David Wright, the Director of the federal government’s Office of Research Integrity which monitors scientific misconduct in biochemical research, has announced his resignation because he can no longer put up with the stifling bureaucracy. ScienceInsider publishes his letter of resignation in full and there’s a paragraph that’s well worth reading:
The sociologist Max Weber observed in the early 20th century that while bureaucracy is in some instances an optimal organizational mode for a rationalized, industrial society, it has drawbacks. One is that public bureaucracies quit being about serving the public and focus instead on perpetuating themselves. This is exactly my experience with OASH. We spend exorbitant amounts of time in meetings and in generating repetitive and often meaningless data and reports to make our precinct of the bureaucracy look productive. None of this renders the slightest bit of assistance to ORI in handling allegations of misconduct or in promoting the responsible conduct of research. Instead, it sucks away time and resources that we might better use to meet our mission.

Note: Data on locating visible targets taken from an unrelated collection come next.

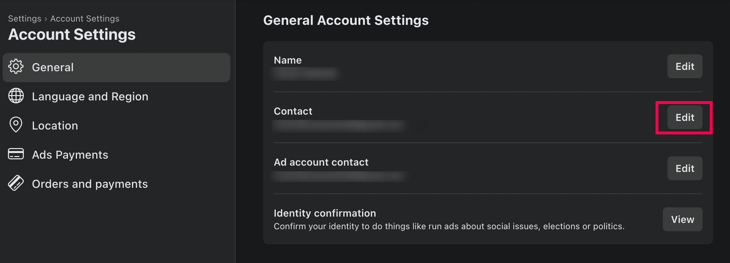Click the Identity confirmation description text
Screen dimensions: 730x263
449,226
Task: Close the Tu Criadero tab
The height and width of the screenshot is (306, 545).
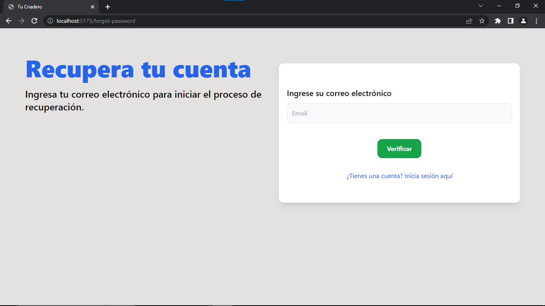Action: [x=92, y=6]
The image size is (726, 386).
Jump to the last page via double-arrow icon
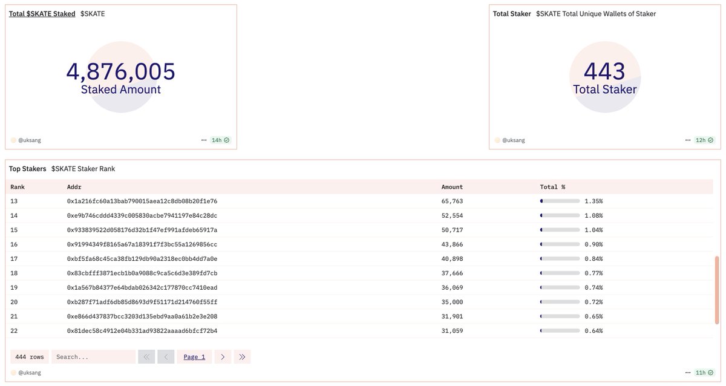pos(242,356)
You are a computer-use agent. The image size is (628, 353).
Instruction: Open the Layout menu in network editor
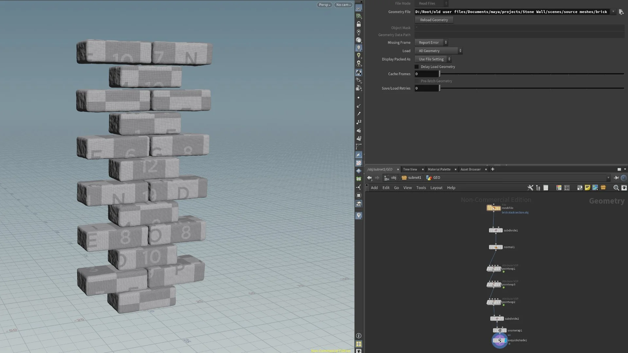(436, 188)

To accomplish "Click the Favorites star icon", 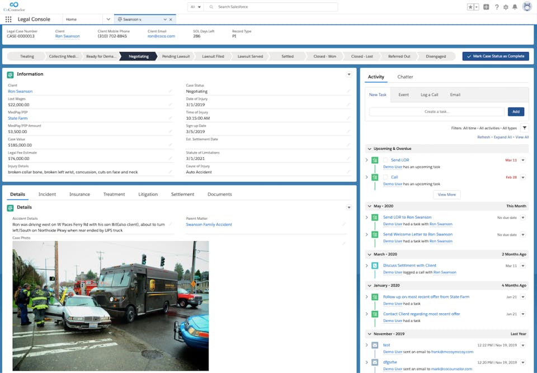I will point(470,7).
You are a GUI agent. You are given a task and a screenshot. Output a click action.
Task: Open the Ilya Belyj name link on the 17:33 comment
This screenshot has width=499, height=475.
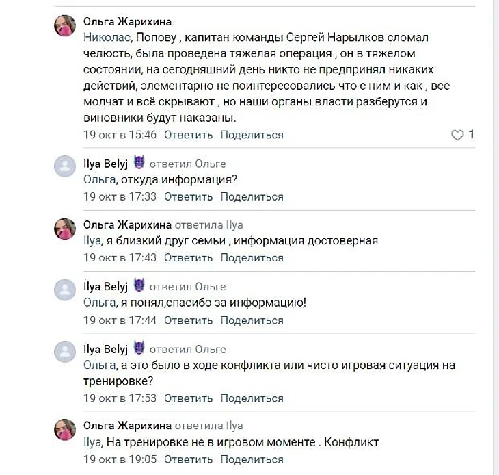point(105,164)
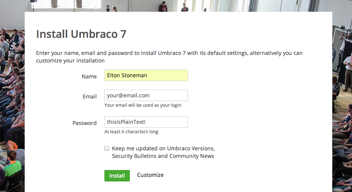Click 'Security Bulletins and Community News' label line
Image resolution: width=352 pixels, height=192 pixels.
[x=163, y=156]
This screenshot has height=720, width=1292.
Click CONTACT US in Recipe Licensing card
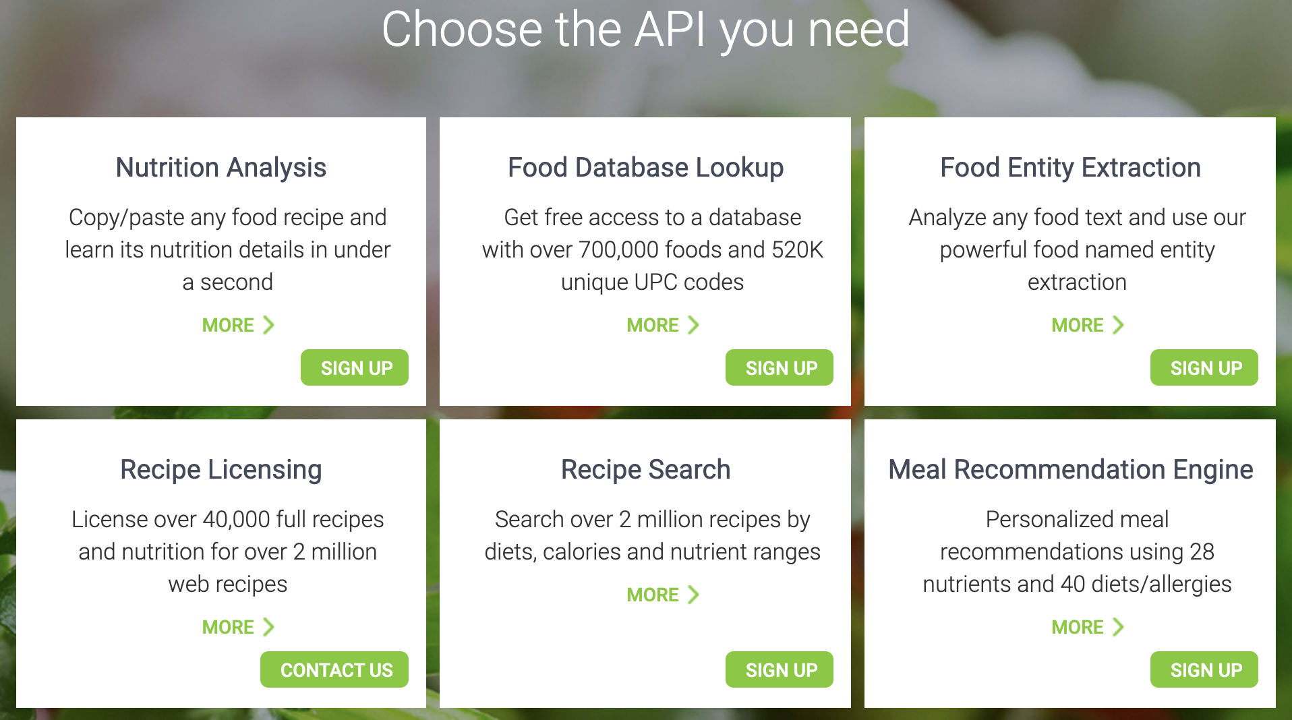tap(334, 669)
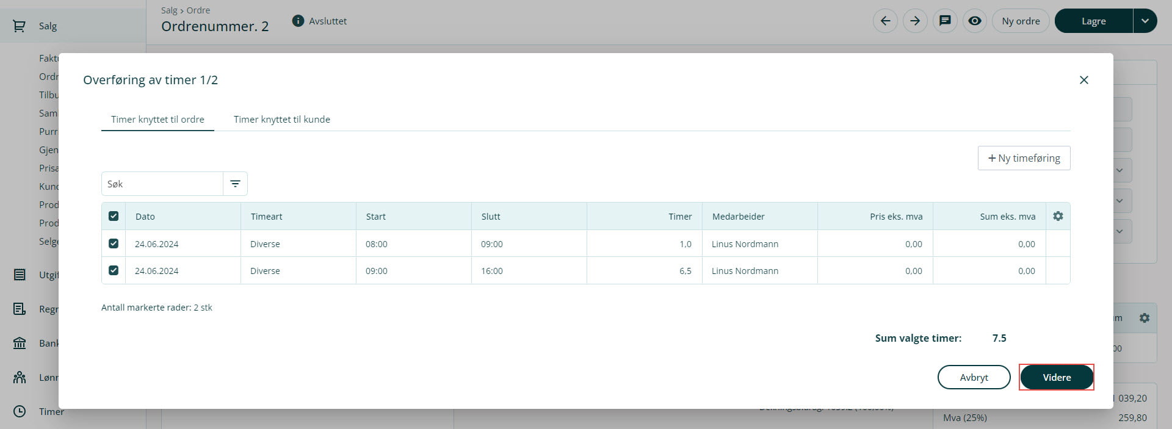Expand the Lagre dropdown arrow

coord(1145,21)
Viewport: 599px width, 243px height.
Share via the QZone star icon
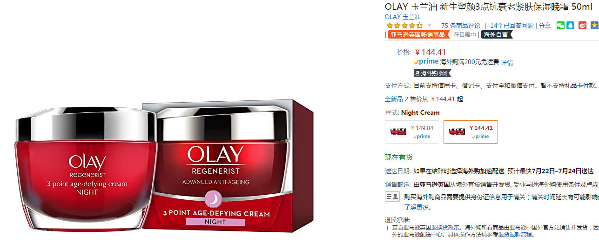[x=594, y=26]
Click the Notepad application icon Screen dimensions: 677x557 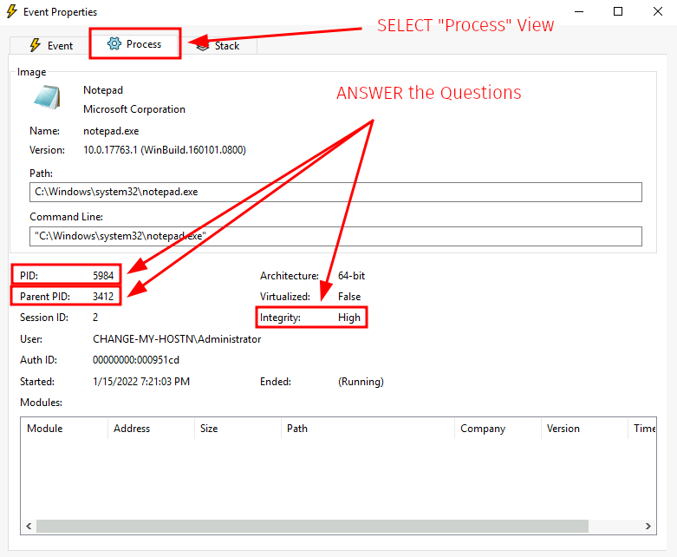(46, 98)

Since I’ve been here I’ve been advised by my superiors that I had “to make my bosses look good.” I’ve been admonished: “Dave, you are a visionary leader but what we need here are team players.” Recently, I was advised that if I wanted to be happy in government service, I had to “lower my expectations.” The one thing no one in OASH leadership has said to me in two years is ‘how can we help ORI better serve the research community?’ Not once.
You would think that a lifetime spent working in academic institutions would have prepared him for mindbogglingly obtuse bureaucracy. Apparently not.
After this experience I predict that the number of scientost-investigators on ORI’s staff will be cut and its responsibilities expanded.